Sa force tient à cette accessibilité totale : aucune stratégie à apprendre, aucune décision à prendre pendant la partie, aucun avantage pour le joueur expérimenté. C'est aussi ce qui en fait un jeu profondément social, longtemps associé aux salles des fêtes, aux kermesses paroissiales et aux lotos d'associations.
Comment se joue une partie de bingo
Le principe du bingo ne varie pas d'un format à l'autre. Chaque joueur dispose d'un ou plusieurs cartons portant une sélection de numéros. Un boulier, ou un générateur de nombres aléatoires en ligne, tire les numéros un par un. Les joueurs marquent ceux qui figurent sur leurs cartons, et le premier à compléter la figure demandée annonce sa victoire.
Ce qui change, c'est la taille du carton, le nombre de boules et la figure à réaliser : une simple ligne, une diagonale, quatre coins ou le carton entier. Le reste, l'âge requis, le moment où il faut crier ou la façon dont les gains sont répartis, découle du règlement retenu par l'organisateur.
Formats et variantes du bingo
Le monde du bingo se partage entre deux traditions. Le bingo à 90 boules, d'origine britannique et proche du loto français, se joue sur un carton de neuf colonnes et trois rangées, avec trois gains successifs : une ligne, deux lignes, puis le carton plein. Le bingo à 75 boules, format nord-américain, utilise une grille de cinq cases sur cinq avec une case centrale offerte et récompense des motifs souvent fantaisistes.
Autour de ces deux piliers gravitent des formules plus courtes ou plus locales, du bingo express à 30 boules aux lotos traditionnels des associations françaises. Le vocabulaire lui-même change d'un pays à l'autre : on crie « bingo » d'un côté de la Manche, « quine » ou « carton plein » de l'autre.
Un jeu de pur hasard
C'est le point sur lequel il faut être clair : au bingo, le joueur ne prend aucune décision qui influence le résultat. Les tirages sont indépendants les uns des autres et aucune méthode ne permet de prévoir les numéros à venir. Les « systèmes » que l'on croise parfois, comme la théorie de Tippett ou la sélection de cartons de Granville, relèvent de l'observation statistique et non d'une recette gagnante.

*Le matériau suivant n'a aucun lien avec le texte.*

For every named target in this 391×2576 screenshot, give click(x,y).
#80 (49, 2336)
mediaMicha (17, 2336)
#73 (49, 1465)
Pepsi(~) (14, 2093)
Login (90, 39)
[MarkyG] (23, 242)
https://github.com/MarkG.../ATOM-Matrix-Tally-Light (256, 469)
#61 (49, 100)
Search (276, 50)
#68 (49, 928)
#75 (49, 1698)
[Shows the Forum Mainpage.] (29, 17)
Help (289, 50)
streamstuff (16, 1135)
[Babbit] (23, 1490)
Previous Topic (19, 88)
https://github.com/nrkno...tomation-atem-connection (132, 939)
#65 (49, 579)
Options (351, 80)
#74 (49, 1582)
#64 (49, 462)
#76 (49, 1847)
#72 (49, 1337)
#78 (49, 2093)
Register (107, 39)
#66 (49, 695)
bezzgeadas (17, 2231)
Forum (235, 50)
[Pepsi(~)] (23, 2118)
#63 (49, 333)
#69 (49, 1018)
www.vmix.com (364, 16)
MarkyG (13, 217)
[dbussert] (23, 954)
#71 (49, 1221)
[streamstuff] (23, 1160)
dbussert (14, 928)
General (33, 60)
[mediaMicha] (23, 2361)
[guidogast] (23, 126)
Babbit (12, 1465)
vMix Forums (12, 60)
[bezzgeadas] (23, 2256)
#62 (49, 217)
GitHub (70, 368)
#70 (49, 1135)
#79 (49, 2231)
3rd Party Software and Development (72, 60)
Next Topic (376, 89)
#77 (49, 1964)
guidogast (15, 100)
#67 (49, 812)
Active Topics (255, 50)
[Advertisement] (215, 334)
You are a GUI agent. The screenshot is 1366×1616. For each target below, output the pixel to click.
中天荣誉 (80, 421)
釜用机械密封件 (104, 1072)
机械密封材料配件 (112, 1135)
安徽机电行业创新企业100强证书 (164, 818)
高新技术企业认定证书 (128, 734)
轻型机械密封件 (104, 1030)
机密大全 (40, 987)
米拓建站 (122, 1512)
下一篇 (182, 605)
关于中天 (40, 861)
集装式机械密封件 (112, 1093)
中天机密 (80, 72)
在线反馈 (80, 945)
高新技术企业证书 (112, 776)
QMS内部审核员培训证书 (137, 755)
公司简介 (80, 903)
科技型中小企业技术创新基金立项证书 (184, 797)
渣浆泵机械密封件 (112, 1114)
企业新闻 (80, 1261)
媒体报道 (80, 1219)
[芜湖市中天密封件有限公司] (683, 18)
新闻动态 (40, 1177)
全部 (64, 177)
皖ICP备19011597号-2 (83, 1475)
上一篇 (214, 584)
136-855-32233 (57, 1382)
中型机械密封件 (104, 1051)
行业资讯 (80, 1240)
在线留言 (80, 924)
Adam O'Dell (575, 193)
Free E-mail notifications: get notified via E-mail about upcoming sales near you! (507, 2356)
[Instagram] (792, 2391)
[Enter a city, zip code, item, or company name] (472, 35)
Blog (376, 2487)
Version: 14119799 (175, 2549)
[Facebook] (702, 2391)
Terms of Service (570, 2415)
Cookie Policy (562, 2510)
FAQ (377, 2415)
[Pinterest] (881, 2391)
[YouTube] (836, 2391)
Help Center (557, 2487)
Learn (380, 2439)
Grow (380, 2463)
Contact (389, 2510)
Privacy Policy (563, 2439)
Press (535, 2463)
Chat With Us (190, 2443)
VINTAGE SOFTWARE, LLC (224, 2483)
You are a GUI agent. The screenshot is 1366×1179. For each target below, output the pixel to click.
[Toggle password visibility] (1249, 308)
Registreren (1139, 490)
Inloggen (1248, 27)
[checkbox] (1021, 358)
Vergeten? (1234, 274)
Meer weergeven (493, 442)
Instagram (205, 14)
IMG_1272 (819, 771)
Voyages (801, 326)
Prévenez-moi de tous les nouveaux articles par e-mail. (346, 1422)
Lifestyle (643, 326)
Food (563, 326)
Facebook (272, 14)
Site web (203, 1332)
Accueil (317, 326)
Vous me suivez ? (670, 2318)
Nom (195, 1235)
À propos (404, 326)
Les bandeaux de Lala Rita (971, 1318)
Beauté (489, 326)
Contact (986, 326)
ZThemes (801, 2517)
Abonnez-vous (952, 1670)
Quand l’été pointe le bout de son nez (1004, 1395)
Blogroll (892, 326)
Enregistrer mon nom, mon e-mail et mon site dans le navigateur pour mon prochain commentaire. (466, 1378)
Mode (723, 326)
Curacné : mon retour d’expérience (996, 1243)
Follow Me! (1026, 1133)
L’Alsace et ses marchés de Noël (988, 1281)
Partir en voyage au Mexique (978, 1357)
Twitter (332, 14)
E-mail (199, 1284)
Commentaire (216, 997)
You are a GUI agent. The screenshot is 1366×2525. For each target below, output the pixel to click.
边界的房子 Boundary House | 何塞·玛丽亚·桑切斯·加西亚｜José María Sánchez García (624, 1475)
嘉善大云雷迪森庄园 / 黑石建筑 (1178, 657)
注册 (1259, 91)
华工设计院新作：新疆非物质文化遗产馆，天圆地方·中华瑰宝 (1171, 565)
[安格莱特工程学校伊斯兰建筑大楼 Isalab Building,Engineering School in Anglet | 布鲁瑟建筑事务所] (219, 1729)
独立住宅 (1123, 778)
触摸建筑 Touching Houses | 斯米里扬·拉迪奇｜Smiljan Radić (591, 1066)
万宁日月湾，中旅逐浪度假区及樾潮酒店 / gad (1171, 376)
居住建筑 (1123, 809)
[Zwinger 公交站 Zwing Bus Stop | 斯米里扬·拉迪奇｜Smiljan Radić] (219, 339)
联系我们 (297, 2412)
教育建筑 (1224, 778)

Les probabilités, elles, varient réellement : elles dépendent du nombre de cartons en jeu et du nombre de boules tirées. C'est ce qui explique qu'une partie très fréquentée offre de moins bonnes chances mais des lots plus élevés, et qu'une salle presque vide produise l'effet inverse.
Le bingo en France
La situation française mérite d'être connue avant toute chose. Les jeux de casino en ligne (machines à sous, roulette, blackjack) ne font l'objet d'aucun agrément : l'Autorité nationale des jeux ne délivre de licences concurrentielles que pour les paris sportifs, les paris hippiques et le poker. Le bingo en argent réel échappe partiellement à cette règle, puisque la Française des jeux l'exploite en ligne au titre de ses droits exclusifs sur les jeux de loterie, sous le contrôle de l'ANJ.
Les lotos traditionnels organisés par des associations restent par ailleurs autorisés, dans un cadre strict : cercle restreint, but non lucratif, mises de faible valeur et lots remis en nature. Et parce qu'un jeu d'argent n'est jamais anodin, quelques repères simples valent mieux que n'importe quelle méthode : fixer un budget avant de commencer, et ne jamais chercher à récupérer une perte.